Pendant ce temps nos véritables autochtones voient leur patrimoine menacé, patrimoine de tous par ailleurs, et souffrent aussi bien dans leur chair que dans leur âme de l’absence d’adoption d’une législation reconnaissant le droit au respect de leur culture, de leur mode de vie ancestrale, leur droit à la terre et aux ressources naturelles sur les terres qu’ils occupent et qui font l’objet bien souvent d’accaparement illégaux, en complicité avec une élite corrompue, de grandes entreprises forestières, agricoles et d’extraction minière. Dès lors, il est fort pertinente de se poser la question de savoir si cette situation confuse n’est pas entretenue et dans l’affirmative à qui profite-t-elle ?

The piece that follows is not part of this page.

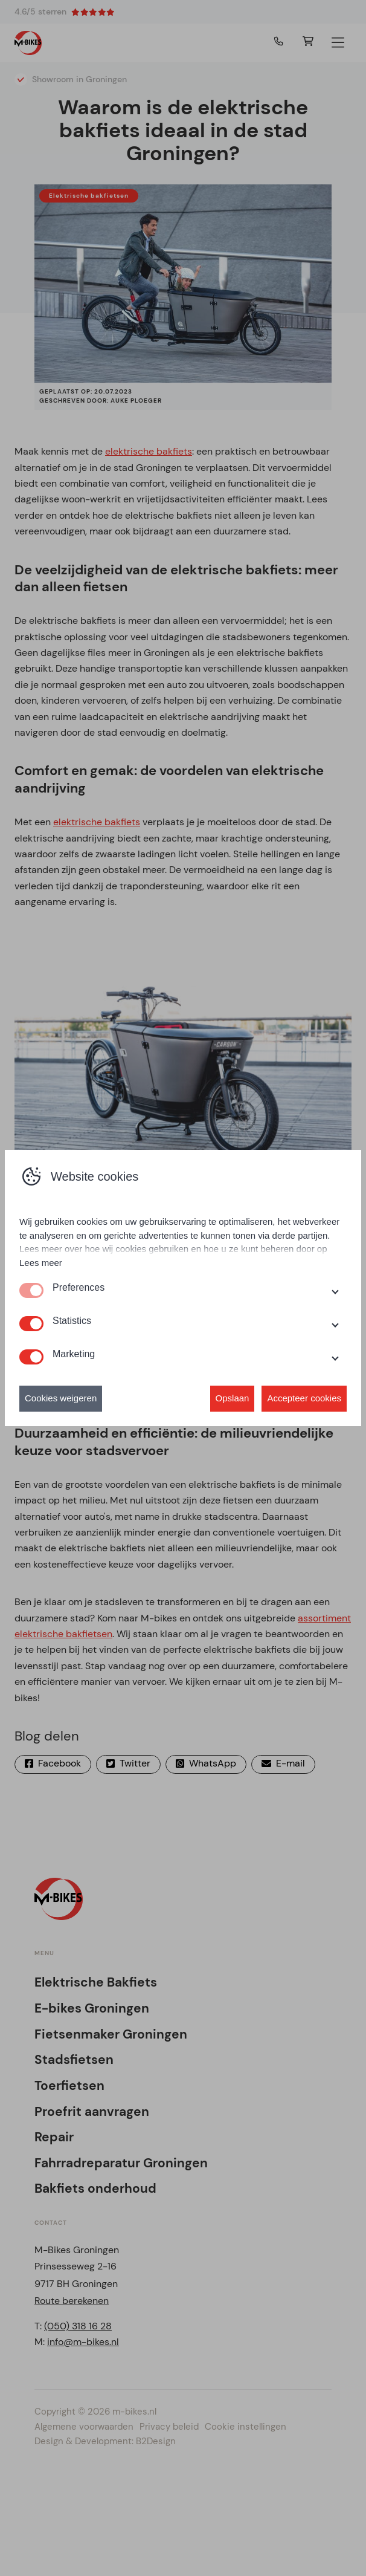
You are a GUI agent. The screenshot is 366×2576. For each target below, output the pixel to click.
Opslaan (232, 1398)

Certainement pas au peuple camerounais atteint chaque jour dans sa cohésion. En effet, on brise progressivement la solidarité générationnelle et communautaire tant nécessaire à la construction de la nation camerounaise quand on incline nos citoyens à se projeter avant tout comme autochtones et allogènes. On favorise ainsi le repli identitaire et le préjugé dans un contexte où le métissage doit être encouragé car susceptible de créer un Camerounais nouveau transcendant les tribus, vecteur d’une paix durable et susceptible sinon de faire disparaitre du moins de réduire à sa portion congrue la surenchère clientéliste.
Pr WANDJI K.
Enseignant-chercheur aux Universités de Douala et de Nantes.